**EXTRACT PROVIDED**:

TrustPilotChallengeRust/README.md

# TrustPilotChallengeRust

TrustPilot had this challenge several years ago
(http://followthewhiterabbit.trustpilot.com/)
where you had to, given the dictionary, and given three MD5 hashes,
find three-word anagrams of a phrase *"poultry outwits ants"*
which result in these hashes.

My [original solution](https://github.com/inga-lovinde/TrustPilotChallenge)
was in mixture of C# and plain C (with a bit of Visual C++
as a bridge), and heavily used AVX2 intrinsics for optimization.

Rust now has a decent API frontend for AVX2 intrinsics 
(https://rust-lang.github.io/packed_simd/packed_simd_2/, and soon-to-be `std::simd`),
so it makes perfect sense to try and reimplement the same ideas with Rust.

The problem will sound a bit different: given a dictionary and given a string,
find all anagrams no longer than N words and no longer than 27 bytes
which produce given MD5 hashes.

(The limit on the number of words is neccessary, because there are single-letter words
in the dictionary; and it makes the total number of anagrams astronomically large.)

Note that this is my first Rust project.

## Algorithm description

Notably this solution does not involve string concatenation;
strings are only concatenated for debugging purposes.
It also computes eight MD5 hashes at a time *per thread*
(that is, 128 MD5 hashes at once on a modern 8-core CPU),
with some further optimizations which further shave off
several percents from MD5 computation time.
(md5 crate dependency is only used to nicely print results)

**SOURCE EXCERPT**:
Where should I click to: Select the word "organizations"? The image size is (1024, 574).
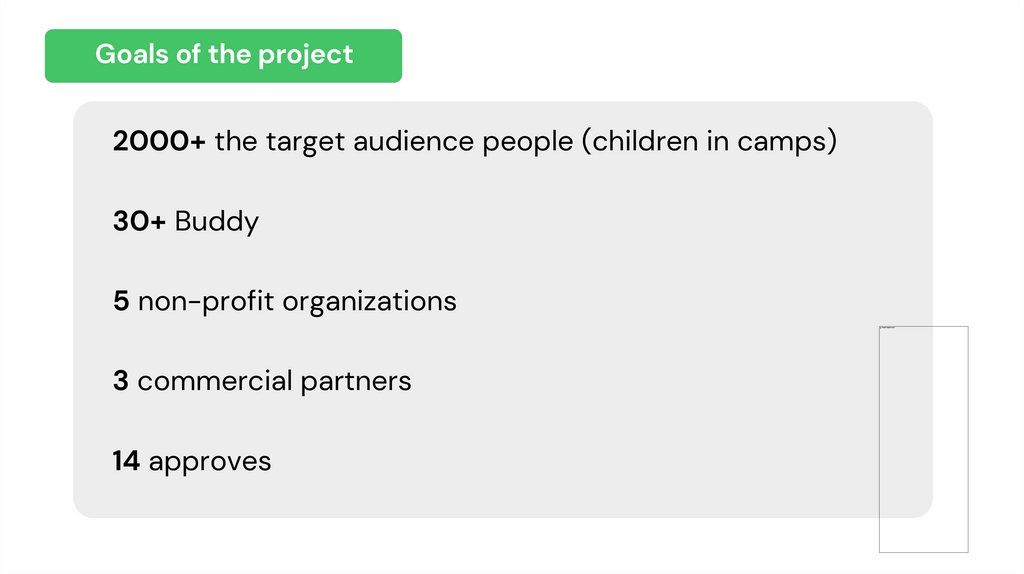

**PROBLEM DETAILS**:
Continue the README for the Rust anagram-and-MD5 challenge solver from the point where it stops.

**RESPONSE**:
We could split the problem into three parts: finding all anagrams
(up to words reordering and replacing some of the words with their single-word anagrams),
finding all anagrams taking into account words order,
and checking their hashes against the supplied list.

### Finding all anagrams, pt. 1

For every string (ignoring spaces) we could define a vector in Z^N space, with its i-th coordinate
matching the number of occurrences of character i in the string.

Two strings are anagrams of each other if and only if their vectors are the same.

Vector for a concatenation of two strings is the sum of vectors for these two strings.

This means that the task of finding anagrams for a phrase reduces to the task of finding
subsets of vectors (out of sets of vectors for all dictionary words) which add up
to the vector for original phrase.
Since all coordinates are positive, only vectors which are contained in a hyperrectangle
defined by the target vector (that is, which have all coordinates not larger
than the target vector; that is, corresponding words for which are subsets of the target phrase)
could belong to such subsets.

Additionally, if the source phrase contains no more than 32 different characters,
and each of these no more than 255 times, we could limit ourselves to u8x32 vectors
instead of vectors in Z^N.
That way we can "concatenate" strings or "compare" them for anagrams in a single CPU cycle.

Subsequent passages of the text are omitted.